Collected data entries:
▼▼▼
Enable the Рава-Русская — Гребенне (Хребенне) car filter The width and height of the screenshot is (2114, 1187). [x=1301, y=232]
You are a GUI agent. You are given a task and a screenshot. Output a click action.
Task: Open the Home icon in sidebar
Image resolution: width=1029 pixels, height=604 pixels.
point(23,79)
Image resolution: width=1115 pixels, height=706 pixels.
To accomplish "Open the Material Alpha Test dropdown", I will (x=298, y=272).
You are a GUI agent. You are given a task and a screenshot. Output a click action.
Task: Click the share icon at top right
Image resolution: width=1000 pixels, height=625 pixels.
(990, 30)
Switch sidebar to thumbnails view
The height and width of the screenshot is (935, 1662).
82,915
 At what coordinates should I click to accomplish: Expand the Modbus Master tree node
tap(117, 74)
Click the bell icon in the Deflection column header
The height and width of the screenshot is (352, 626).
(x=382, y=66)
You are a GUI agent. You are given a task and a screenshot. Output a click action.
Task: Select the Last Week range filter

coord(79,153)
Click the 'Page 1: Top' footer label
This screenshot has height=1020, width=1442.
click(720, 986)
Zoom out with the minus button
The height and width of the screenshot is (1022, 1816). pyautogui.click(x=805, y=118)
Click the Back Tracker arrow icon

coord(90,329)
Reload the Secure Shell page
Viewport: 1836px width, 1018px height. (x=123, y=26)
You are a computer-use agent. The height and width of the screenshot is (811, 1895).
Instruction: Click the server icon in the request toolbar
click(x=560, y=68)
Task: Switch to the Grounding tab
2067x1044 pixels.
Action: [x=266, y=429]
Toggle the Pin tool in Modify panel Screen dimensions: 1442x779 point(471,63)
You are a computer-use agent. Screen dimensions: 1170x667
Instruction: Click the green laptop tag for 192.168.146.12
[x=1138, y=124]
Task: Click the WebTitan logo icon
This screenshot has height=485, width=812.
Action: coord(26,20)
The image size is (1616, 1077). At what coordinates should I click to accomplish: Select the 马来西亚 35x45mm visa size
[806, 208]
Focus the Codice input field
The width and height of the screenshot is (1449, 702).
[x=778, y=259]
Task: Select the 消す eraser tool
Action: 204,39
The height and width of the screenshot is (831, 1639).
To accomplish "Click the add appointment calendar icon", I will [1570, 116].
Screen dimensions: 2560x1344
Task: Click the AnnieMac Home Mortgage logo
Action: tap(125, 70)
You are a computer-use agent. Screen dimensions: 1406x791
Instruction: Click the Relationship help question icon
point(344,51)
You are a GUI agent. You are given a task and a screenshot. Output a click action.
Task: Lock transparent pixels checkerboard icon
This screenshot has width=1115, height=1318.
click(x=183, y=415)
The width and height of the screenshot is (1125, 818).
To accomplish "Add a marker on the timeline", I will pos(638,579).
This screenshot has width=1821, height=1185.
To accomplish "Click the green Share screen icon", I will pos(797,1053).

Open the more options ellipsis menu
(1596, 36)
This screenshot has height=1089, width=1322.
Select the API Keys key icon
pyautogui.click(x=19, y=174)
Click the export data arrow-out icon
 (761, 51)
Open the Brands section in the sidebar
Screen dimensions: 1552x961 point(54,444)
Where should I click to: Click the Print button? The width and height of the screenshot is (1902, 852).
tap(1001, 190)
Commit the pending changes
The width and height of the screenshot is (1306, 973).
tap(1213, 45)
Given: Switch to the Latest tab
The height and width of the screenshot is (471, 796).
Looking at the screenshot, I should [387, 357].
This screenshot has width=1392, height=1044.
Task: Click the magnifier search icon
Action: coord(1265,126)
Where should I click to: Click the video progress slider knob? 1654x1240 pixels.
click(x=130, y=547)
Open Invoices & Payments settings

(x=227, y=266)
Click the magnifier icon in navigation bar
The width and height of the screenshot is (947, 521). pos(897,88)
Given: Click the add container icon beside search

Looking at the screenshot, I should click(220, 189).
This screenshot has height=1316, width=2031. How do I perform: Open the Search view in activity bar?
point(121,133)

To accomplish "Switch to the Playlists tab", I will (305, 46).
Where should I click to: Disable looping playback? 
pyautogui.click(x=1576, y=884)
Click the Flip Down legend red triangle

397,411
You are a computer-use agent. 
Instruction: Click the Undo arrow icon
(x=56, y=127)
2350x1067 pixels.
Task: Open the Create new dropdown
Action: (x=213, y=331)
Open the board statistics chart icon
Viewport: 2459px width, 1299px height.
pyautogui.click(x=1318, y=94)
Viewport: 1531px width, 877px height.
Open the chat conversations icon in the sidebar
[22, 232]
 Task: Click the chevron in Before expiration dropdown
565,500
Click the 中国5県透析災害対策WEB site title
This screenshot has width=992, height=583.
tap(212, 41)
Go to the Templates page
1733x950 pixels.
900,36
▲▲▲
The word "Switch" appears on some lines of the data above; count those lines and give only the total.

4